_YOUR ASSIGNMENT_
What does the data read, word for word, from the line containing "You are a computer-use agent. Image" through its final line? Give those lines only.

_PROVIDED DATA_

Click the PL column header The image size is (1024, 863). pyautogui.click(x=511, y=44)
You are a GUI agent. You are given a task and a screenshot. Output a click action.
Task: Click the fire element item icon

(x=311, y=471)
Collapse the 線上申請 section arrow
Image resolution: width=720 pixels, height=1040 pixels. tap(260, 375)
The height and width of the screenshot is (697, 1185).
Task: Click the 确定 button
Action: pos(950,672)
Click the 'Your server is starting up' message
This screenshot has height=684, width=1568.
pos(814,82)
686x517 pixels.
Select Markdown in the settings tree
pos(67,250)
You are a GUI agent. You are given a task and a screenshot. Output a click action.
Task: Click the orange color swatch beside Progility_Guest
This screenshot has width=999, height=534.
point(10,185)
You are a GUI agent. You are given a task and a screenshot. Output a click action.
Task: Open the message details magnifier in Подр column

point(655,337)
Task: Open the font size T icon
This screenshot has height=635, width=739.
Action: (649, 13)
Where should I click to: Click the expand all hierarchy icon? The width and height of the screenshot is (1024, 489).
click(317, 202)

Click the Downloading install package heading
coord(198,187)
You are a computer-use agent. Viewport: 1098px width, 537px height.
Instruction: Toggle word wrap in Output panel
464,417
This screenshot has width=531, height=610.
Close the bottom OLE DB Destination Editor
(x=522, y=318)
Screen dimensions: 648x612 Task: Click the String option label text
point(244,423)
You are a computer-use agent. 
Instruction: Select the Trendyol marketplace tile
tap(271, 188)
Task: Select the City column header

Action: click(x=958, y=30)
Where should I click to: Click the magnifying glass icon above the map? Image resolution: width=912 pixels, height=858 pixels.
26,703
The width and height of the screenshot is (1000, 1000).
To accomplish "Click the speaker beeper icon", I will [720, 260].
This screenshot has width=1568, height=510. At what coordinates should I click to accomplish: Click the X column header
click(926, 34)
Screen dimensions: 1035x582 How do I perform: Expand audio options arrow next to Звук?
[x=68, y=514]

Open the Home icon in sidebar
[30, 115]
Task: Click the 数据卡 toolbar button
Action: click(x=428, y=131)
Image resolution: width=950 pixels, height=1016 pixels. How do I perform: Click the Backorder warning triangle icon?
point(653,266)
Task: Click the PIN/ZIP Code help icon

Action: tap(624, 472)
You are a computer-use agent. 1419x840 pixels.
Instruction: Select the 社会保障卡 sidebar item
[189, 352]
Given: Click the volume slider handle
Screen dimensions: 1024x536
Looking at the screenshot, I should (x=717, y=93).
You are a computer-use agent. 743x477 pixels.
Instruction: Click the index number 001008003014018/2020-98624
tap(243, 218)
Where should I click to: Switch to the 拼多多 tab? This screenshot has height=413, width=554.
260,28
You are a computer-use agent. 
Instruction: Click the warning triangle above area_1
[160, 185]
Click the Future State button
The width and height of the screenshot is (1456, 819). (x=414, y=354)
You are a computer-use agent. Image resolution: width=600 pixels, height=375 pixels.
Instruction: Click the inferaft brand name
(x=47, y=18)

_SOLUTION TO THIS TASK_
You are a computer-use agent. Image resolution: width=600 pixels, height=375 pixels.
Instruction: Click the inferaft brand name
(x=47, y=18)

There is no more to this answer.